A series of major market correlation charts published yesterday by Bespoke Investment group leads to some interesting conclusions.

For example, the gold-to-S&P500 chart shows that gold was positively-correlated to the stock market from the ’03-’06 period. Then it flipped to neutral to a negative bias (though with some large positive correlation interludes) from ’07 onward.

This makes sense: both gold and the stock market went up, as gold began to anticipate mass financial problems due to proliferating debt, while the stock market dumbly continued upwards on the basis of that very same debt. In ’07, the debt bubble reached exhaustion, the credit market and then stocks collapsed, and gold began to move independently (and mostly upwards, with the stock market moving mostly the other direction).

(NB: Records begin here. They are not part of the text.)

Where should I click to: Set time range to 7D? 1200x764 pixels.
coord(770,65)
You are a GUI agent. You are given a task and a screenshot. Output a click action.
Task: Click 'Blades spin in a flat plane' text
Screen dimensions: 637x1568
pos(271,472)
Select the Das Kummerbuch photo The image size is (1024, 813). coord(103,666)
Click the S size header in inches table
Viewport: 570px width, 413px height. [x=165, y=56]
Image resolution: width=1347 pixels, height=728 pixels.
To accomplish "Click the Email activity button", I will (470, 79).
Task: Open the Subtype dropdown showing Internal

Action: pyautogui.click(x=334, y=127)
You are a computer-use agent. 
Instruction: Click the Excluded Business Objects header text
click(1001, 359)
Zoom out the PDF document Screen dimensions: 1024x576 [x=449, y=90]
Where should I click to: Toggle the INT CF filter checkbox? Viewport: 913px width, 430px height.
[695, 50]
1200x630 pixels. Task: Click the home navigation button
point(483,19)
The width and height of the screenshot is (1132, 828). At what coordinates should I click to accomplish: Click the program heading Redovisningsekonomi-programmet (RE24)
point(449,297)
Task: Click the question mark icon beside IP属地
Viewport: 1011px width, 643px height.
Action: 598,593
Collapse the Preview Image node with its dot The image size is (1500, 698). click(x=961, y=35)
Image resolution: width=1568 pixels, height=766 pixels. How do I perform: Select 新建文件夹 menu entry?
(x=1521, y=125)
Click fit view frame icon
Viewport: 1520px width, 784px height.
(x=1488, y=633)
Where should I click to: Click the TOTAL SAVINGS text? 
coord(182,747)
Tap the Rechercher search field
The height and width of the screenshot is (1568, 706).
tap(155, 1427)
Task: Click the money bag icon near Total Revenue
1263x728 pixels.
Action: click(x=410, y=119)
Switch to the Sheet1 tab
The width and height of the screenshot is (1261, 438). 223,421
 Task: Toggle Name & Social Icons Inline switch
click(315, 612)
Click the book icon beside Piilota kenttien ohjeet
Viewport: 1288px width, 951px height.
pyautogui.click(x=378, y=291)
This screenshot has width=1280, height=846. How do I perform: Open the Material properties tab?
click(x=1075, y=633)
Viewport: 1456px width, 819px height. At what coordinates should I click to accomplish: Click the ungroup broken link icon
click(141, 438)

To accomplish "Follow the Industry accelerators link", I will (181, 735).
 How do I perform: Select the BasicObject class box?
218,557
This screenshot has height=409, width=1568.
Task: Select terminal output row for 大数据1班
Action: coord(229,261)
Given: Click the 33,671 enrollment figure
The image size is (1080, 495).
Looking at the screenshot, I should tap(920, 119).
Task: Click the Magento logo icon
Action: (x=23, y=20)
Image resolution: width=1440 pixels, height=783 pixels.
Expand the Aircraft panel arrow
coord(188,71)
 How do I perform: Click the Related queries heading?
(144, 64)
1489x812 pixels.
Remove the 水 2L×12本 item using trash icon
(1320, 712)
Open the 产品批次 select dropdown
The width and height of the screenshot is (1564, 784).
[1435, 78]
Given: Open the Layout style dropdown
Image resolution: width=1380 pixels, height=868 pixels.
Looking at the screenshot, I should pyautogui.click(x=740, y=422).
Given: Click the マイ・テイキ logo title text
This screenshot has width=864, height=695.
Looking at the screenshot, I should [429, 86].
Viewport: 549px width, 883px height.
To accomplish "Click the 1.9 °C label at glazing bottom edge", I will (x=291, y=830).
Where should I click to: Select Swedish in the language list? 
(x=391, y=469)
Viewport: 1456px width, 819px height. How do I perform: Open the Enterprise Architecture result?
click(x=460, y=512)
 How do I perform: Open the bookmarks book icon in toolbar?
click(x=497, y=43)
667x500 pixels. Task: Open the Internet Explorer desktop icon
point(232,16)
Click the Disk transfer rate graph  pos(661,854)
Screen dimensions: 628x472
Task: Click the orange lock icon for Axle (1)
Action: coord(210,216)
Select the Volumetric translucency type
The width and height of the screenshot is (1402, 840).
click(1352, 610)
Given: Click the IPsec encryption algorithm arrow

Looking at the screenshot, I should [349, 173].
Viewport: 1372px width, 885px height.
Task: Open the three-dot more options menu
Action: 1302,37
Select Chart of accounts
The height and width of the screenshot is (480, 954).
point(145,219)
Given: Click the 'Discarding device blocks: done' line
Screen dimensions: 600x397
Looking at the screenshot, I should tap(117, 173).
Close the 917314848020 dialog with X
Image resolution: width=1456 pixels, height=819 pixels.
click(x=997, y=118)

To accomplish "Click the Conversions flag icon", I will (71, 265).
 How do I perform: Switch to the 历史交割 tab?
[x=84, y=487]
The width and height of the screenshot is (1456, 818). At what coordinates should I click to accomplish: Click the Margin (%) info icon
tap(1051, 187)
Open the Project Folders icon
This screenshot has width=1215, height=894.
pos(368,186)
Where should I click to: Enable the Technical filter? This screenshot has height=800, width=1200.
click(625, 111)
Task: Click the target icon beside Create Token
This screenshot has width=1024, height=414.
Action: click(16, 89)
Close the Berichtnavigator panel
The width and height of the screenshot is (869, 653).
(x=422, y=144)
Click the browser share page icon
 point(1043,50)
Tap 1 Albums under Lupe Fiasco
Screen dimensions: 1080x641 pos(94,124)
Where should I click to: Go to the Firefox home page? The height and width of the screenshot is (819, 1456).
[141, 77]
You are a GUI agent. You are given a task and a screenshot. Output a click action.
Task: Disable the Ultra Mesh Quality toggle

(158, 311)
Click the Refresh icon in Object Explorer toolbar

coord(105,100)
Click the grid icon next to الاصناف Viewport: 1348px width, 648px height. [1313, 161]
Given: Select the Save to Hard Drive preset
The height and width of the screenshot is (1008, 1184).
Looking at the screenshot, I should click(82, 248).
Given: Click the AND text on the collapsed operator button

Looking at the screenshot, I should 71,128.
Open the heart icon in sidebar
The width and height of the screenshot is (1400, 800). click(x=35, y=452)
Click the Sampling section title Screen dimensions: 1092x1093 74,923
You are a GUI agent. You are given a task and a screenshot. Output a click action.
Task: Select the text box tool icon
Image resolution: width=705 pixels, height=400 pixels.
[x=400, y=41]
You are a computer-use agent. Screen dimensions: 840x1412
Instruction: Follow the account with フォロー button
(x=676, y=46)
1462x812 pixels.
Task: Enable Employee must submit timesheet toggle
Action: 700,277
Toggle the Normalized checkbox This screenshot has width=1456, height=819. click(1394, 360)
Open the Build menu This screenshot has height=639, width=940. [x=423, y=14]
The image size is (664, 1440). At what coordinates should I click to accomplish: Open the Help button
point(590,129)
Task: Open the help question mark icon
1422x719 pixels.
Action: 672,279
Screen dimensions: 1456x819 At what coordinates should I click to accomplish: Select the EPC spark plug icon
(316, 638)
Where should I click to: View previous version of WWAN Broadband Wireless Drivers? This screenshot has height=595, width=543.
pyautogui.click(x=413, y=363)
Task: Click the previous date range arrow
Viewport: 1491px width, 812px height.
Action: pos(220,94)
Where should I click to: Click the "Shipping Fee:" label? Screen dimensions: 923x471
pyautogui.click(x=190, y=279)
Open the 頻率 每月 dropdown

Somewhat interesting, but not much new there (unless you have been ignoring gold).

A more interesting chart, however, is the first one: the S&P500 vs. oil, reproduced below:

Wow! Look at that positive correlation (around the .8 level) starting in mid ’07!

This coincides with the spread of the financial crisis to the stock market, and oil reacting (probably a little in advance, similar to how gold anticipated the problems stemming from debt growth far in advance of stocks).

But unlike gold, oil has stayed lashed to stocks. Why might this be?

My theory is that the oil market is serving as an “alternative liquidity destination” to the stock market. As a commodity, is viewed as safer than stocks (some of which which have a propensity to suddenly go to zero these days), but it is such a huge market, it has simply become an alternative playground of the same traders that previously were only in stocks (recent looks at speculative participation in the crude market seem to confirm this; though I would argue what they are seeing is mostly “liquidity slosh”, not some sudden, nefarious increase in manipulation). Gold is too small for this (or at least, is viewed as too small), in terms of dollar volume.

At any rate, given this high correlation, combined with the Fed’s admitted goosing of stock prices, we reach an inevitable conclusion: the Fed cannot juice stock prices without similarly boosting oil prices.

This means, for one thing, that it is oxymoronic to omit energy prices and exclusively use “core” CPI for monetary policy decisions. If supporting the stock market is effectively the same thing as raising oil prices, then, at best, these two results will cancel out in terms of overall economic benefit. Naturally, then, measuring progress by a “core” inflation metric that strips out energy will lead to a very destructive sort of “flying blind”.

But since the anti-wealth effect of oil price increases is much greater than the supposed “wealth effect” of the stock market (which doesn’t really exist; it turns out to have been mostly home equity extraction), this also means that the Fed cannot expect to help us out of “recession” by bolstering the stock market. The virtual “tax increase” of higher oil prices to the real economy is simply too much of a massive drag.

Thus, inasmuch as the Fed focuses on marked-to-fantasy asset prices and stock prices to determine how well we are doing — at the expense of energy prices — it will continue to grow increasingly out-of-touch.

This could be an “interesting” (to say the least) recipe for widespread conflict in the new era of economy-driven populist rebellion we are entering.